‘This is just our family story about heart disease, and the many different ways we can all be affected.'
Growing up in Melbourne in the 1940s I was part of a large, loving family. Our relations were our closest friends and we spent holidays and weekends with our cousins. I didn't realise then just how young a lot of our male relatives were when they passed away, as 50 seemed quite ancient. But I remember that our family often spoke of it.
Generations of heart disease
As I grew up and my own dear father developed the same symptoms as his grandfather, father, uncles and male cousins, I knew that our family had a serious problem. They were all fine, strapping, healthy men, physically active with a good diet – no junk food in those days!
After a series of heart attacks my dad died aged 54, followed by his elder brother a couple of years later. Two other uncles died within six weeks of my father – not from the same gene pool but still young men by today's standards. At that time I thought that angina, which led to heart attacks then death, was a condition exclusive to the male members of the Johnson clan.
That was until my sister Rhonda, aged 51 had a major stroke. Rhonda was becoming well known as a writer, poet and playwright, and was struck down just as success was coming her way. Although she recovered at first, and took every precaution, another stroke when she was 53 led to her death.
A crisis on holiday
I was still not concerned about myself, in spite of having hypertension and high cholesterol. After all, I wasn't overweight and had never smoked. I enjoyed a very active lifestyle and was very involved with my four grandchildren, friends, travel and entertaining.
On a holiday to Central Australia in 2001 when I was 57, I struggled to keep up with my husband and friends as we hiked through the desert.
As I had been diagnosed with mild asthma I assumed – or wanted to assume - that this was causing my breathing problems.
I now shudder when I think that I could have had a heart attack in the outback, miles from a hospital or help.
My body sent me a message not to over-extend myself, so I stayed behind reading or sending postcards. I have two good friends to thank for insisting that I ask my doctor to check on my ‘asthma'.
I was sent immediately for an ECG, which showed a major artery blockage. I needed an urgent angiogram to ascertain its extent. As expected, I had a blockage in three arteries into the heart and would need a bypass operation – again as soon as possible.
It was with enormous trepidation that I entered the hospital on 1 August 2001, as coincidentally this was the anniversary of my father's death in 1968. It is a frightening experience, especially when one has seen so many family members in the same situation.
The operation was a huge success and five days later I was allowed home, although with strict instructions not to overdo it. For six weeks I attended exercise class three times weekly, couldn't drive and felt very tired. But after six weeks I felt so much better.
... and inspiration
The night before my operation a volunteer had visited me. He reassured me that, in time, I was going to be all right. He knew because he had gone through the same ordeal.

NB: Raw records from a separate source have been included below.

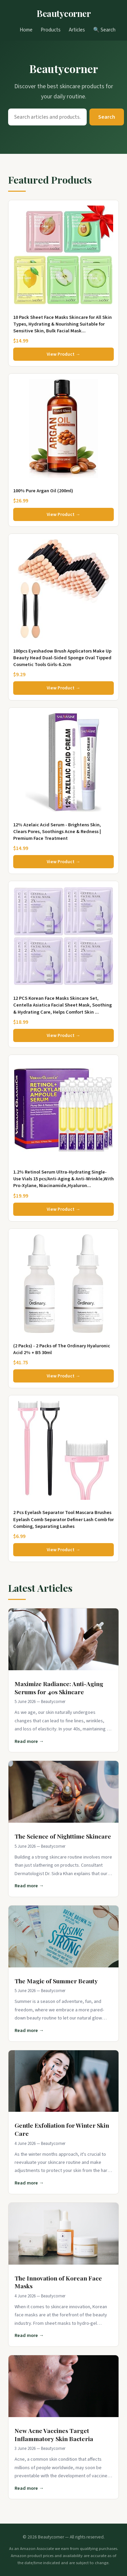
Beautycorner (63, 13)
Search (106, 117)
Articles (77, 29)
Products (51, 29)
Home (26, 29)
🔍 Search (104, 29)
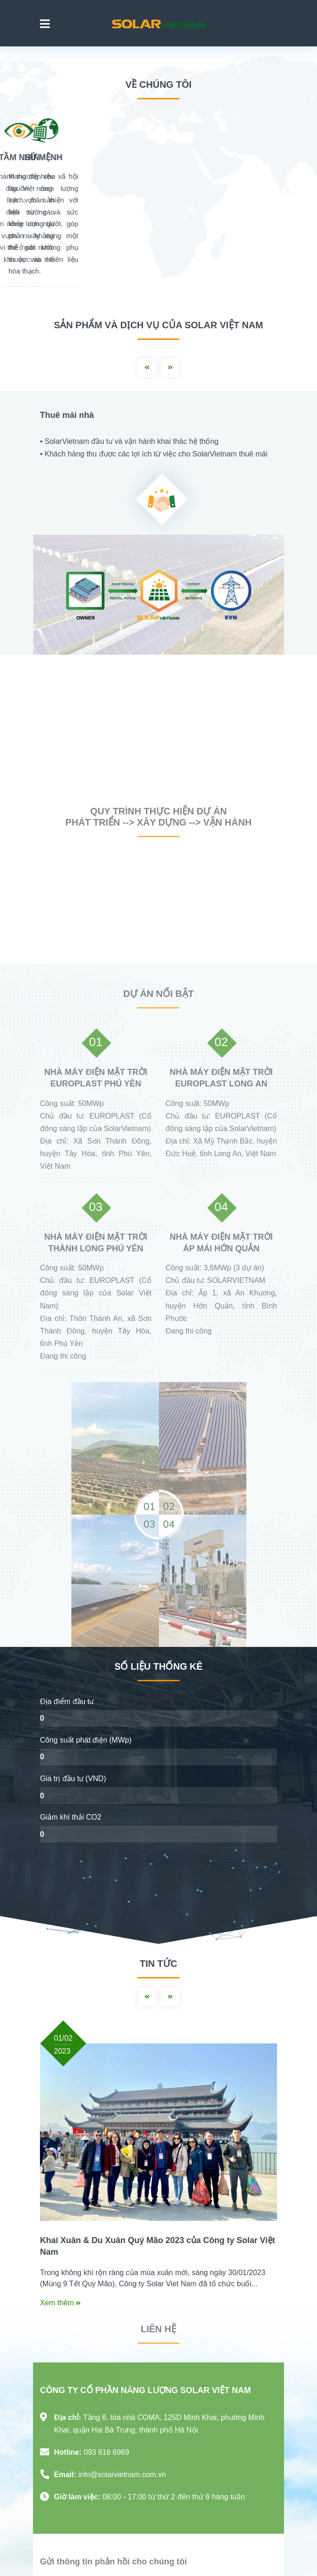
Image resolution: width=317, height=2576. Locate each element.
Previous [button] (147, 367)
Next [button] (170, 367)
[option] (158, 523)
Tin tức (158, 1963)
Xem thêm (60, 2303)
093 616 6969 (106, 2452)
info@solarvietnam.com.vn (122, 2474)
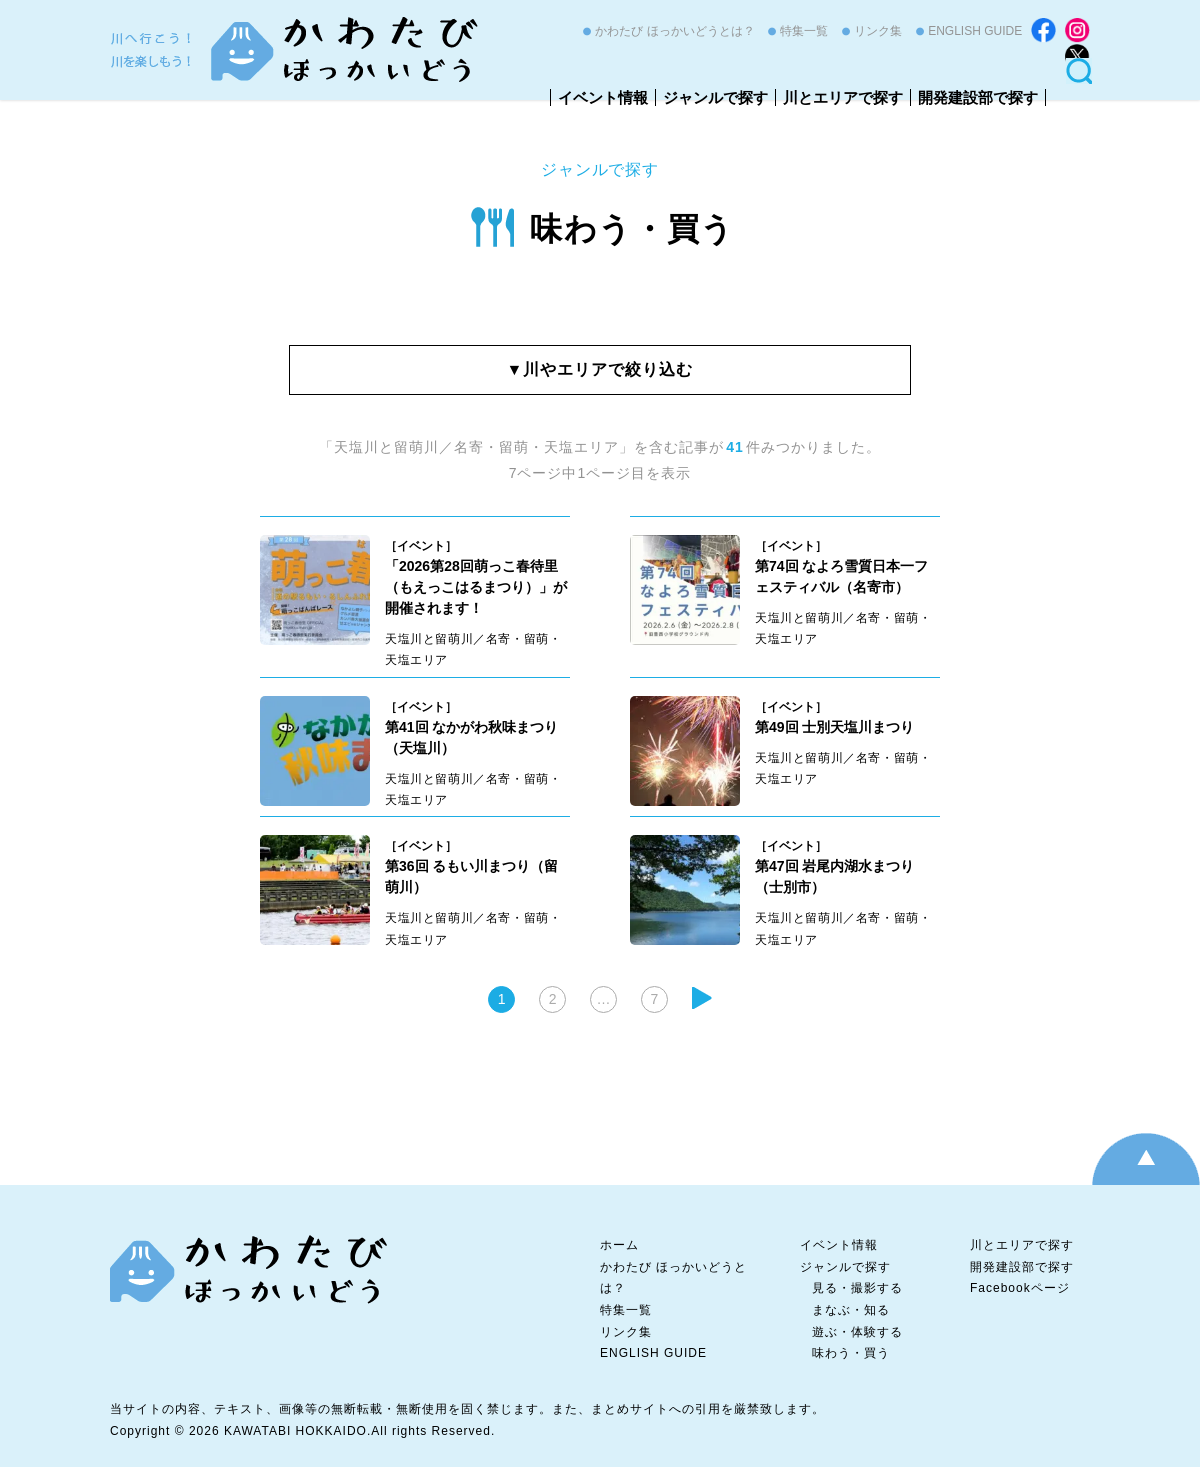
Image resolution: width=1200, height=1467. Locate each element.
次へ (702, 998)
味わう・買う (632, 229)
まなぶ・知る (851, 1310)
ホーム (619, 1245)
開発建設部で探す (978, 97)
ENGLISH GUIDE (975, 31)
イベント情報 (603, 97)
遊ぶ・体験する (857, 1332)
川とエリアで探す (843, 97)
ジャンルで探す (715, 97)
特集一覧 (804, 31)
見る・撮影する (857, 1288)
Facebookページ (1020, 1288)
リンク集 (878, 31)
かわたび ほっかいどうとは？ (674, 31)
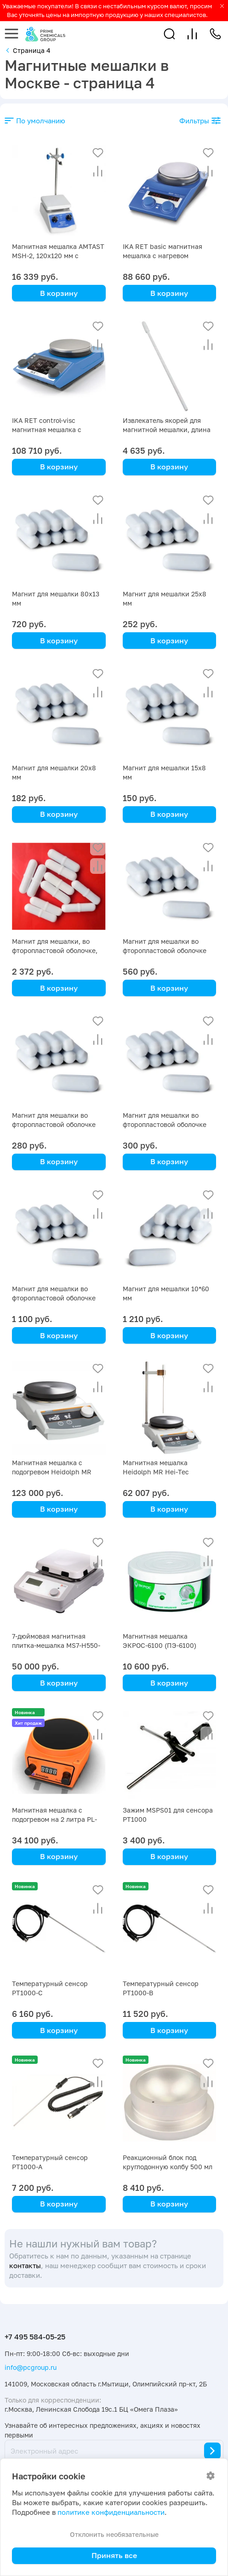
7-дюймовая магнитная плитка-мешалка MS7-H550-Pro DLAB (56, 1645)
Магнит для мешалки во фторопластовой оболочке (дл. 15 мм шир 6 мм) (54, 1124)
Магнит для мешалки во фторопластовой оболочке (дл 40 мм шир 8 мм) (164, 1124)
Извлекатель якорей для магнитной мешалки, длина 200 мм (167, 429)
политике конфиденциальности (111, 2512)
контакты (25, 2266)
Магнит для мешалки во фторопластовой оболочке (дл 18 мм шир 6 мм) (54, 1298)
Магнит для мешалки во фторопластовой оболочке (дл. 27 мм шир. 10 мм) (164, 950)
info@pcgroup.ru (31, 2367)
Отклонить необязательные (114, 2534)
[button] (169, 34)
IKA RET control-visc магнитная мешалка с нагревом (46, 429)
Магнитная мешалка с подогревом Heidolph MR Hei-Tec (51, 1472)
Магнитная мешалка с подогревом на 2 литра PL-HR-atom (54, 1819)
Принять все (114, 2555)
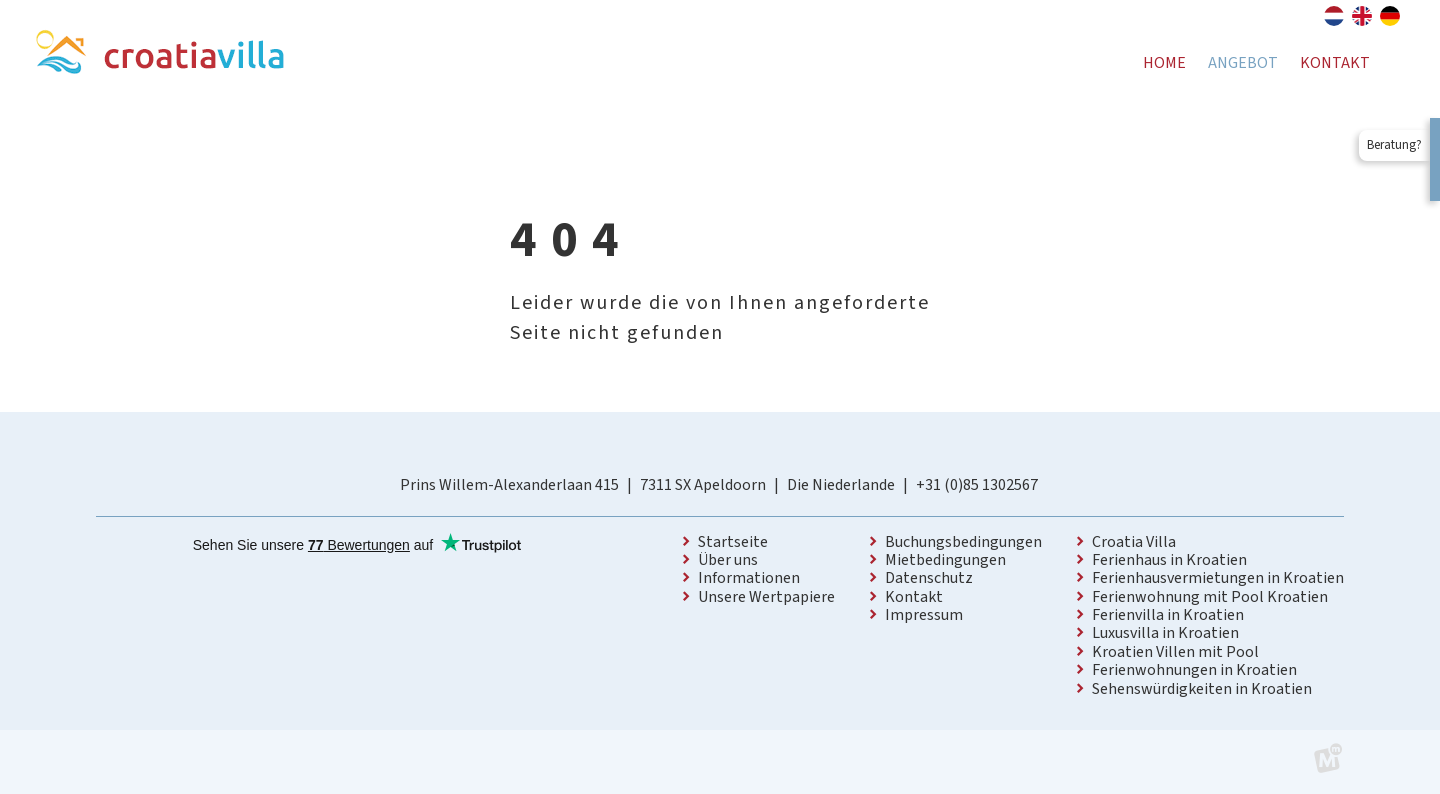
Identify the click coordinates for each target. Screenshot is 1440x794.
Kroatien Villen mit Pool (1175, 652)
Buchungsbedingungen (963, 542)
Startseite (733, 542)
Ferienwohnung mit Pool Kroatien (1210, 597)
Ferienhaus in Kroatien (1169, 560)
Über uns (728, 560)
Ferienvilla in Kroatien (1168, 615)
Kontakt (914, 597)
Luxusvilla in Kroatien (1165, 633)
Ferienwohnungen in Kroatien (1194, 670)
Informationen (749, 578)
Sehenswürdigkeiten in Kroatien (1202, 689)
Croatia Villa (1134, 542)
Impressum (924, 615)
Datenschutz (929, 578)
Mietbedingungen (945, 560)
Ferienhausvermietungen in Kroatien (1218, 578)
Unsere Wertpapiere (766, 597)
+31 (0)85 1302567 (977, 485)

I told him that if all went well for me, I intended to do everything I could to help others in the same situation - especially women, as it is not nearly so prevalent in females. I was later to discover that after their 40s and 50s, women catch up very quickly with men.
A brighter future
Now nearly nine years later I am forever grateful that modern medicine has given me years of life that were denied to other members of my family. As an aside, my cousin Neil underwent a bypass two weeks after I did, aged 52 - more proof of our genetic predisposition.
Our family's health and treatment
Heart disease has affected others in my immediate family. At 40 years our daughter Sarah was diagnosed with severe rheumatoid arthritis. This alone does not cause heart problems but it makes you more prone to a whole range of diseases – including heart issues. As she also has inherited hypertension and high cholesterol, Sarah has to be vigilant in monitoring her heart health.
Imagine our distress when both our granddaughter (at age 16) and grandson (11) were found to have SVT – super ventricular tachycardia – within days of each other. It is a most frightening condition as your heart beats extremely fast and has to be controlled. Emily had a radio frequency ablation and Charles a cryo ablation to rectify the problem. Now both are well.
Research is the key
Research, even over the 10 years since my sister died, has enabled me to live an exciting and enriching life. My blood pressure and cholesterol are under control, and of course I am always following my cardiologist's instructions regarding diet and exercise.
We now have five grandchildren and I feel most privileged to share their lives and see them growing up. I look at them and I feel such love and also relief that they don't have the heart-health worries we used to have.